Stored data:
*** Block opens ***

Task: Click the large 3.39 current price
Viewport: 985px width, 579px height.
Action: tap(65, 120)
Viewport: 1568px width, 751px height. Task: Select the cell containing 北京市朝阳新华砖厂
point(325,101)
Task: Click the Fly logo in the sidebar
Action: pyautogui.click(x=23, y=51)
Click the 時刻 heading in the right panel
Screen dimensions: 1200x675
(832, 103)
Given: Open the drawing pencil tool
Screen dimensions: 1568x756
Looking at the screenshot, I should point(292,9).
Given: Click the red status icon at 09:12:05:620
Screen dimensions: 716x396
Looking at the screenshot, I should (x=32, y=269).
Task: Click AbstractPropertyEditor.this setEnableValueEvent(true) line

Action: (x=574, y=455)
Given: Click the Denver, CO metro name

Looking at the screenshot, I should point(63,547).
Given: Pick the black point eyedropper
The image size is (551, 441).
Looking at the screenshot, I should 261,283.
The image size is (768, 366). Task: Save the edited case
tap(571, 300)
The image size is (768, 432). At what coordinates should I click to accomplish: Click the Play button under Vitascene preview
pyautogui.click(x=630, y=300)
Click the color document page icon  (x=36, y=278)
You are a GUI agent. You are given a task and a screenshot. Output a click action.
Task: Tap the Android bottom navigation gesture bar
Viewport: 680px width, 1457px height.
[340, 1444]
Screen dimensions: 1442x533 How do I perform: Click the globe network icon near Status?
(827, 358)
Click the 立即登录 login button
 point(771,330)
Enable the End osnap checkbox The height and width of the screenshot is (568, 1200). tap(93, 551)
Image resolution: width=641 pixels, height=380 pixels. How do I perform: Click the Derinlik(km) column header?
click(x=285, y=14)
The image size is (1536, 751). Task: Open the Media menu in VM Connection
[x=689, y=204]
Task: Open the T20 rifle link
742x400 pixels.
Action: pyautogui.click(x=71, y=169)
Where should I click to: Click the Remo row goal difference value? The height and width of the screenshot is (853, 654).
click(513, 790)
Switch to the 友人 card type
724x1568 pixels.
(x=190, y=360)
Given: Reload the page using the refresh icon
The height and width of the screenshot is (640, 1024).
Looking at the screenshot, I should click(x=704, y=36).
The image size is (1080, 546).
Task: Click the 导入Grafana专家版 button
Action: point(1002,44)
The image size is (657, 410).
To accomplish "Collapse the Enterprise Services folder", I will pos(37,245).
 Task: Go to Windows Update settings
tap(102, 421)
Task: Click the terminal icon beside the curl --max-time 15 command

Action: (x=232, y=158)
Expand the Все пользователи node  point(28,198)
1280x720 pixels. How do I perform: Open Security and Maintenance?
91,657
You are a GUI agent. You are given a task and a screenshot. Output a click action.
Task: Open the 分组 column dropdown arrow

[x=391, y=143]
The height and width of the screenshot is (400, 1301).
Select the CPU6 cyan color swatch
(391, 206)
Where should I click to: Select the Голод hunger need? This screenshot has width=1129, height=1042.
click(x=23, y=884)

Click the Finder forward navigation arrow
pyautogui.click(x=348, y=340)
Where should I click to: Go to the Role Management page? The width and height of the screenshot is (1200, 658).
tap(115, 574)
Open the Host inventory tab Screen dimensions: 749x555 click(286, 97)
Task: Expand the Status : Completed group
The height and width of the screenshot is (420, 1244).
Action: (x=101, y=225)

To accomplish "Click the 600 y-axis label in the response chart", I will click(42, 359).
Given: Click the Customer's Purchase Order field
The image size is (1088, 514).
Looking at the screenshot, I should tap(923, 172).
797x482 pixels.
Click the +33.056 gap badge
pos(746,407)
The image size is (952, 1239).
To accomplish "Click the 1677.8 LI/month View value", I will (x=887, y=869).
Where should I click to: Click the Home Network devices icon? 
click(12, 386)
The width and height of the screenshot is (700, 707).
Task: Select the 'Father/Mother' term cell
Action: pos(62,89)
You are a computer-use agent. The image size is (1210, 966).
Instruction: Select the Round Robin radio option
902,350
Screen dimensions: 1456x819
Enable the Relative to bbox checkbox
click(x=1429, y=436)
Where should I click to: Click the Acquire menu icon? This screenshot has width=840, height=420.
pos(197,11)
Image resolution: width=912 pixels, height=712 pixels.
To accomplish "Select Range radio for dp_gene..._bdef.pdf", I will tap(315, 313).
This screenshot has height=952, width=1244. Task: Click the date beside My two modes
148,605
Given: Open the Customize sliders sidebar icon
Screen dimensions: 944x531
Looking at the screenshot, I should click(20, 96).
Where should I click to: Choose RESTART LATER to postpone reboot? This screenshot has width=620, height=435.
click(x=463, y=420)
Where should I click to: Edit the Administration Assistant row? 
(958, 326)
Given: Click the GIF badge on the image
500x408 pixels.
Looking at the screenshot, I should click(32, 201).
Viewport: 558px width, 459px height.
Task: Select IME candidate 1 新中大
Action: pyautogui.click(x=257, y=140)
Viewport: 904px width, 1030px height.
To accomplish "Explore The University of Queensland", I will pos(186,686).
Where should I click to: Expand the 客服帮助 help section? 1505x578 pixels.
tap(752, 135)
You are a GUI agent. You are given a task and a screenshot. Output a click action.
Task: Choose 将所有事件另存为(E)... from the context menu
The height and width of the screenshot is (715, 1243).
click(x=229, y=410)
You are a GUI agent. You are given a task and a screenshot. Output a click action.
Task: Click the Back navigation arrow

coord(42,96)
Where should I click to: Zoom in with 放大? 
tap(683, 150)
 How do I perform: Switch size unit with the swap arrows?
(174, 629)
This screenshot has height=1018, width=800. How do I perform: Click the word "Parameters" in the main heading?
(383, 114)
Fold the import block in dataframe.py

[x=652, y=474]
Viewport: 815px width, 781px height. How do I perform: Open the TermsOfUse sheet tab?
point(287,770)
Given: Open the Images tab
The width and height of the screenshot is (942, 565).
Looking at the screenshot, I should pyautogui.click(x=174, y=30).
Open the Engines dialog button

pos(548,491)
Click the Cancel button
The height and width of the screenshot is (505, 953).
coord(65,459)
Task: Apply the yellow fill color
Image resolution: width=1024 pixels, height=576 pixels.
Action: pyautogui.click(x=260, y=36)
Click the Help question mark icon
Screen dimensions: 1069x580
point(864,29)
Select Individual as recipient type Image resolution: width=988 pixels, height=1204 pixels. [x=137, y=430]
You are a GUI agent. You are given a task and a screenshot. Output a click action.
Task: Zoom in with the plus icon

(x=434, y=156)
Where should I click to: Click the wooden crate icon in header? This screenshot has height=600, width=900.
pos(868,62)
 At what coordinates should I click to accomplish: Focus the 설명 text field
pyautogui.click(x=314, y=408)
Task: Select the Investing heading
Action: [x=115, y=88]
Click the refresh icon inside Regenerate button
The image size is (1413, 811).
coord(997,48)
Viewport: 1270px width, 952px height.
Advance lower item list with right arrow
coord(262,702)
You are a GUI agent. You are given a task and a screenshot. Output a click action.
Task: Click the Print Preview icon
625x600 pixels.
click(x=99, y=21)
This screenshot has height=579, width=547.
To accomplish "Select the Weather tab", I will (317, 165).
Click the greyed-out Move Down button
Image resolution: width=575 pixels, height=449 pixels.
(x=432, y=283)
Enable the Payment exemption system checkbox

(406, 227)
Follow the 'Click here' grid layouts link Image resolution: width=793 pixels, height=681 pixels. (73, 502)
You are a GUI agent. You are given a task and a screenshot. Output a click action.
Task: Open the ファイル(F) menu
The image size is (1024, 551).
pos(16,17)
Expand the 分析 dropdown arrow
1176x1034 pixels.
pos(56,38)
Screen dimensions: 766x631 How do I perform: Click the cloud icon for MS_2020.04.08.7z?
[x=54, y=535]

*** Block closes ***

WHAT YOU NEED TO DO: Your answer should be the lines above, from the line containing "Task: Open the T20 rifle link" up to and including the line containing "Given: Reload the page using the refresh icon", reproduced exactly and with nothing else.

TASK RESPONSE:
Task: Open the T20 rifle link
742x400 pixels.
Action: pyautogui.click(x=71, y=169)
Where should I click to: Click the Remo row goal difference value? The height and width of the screenshot is (853, 654).
click(513, 790)
Switch to the 友人 card type
724x1568 pixels.
(x=190, y=360)
Given: Reload the page using the refresh icon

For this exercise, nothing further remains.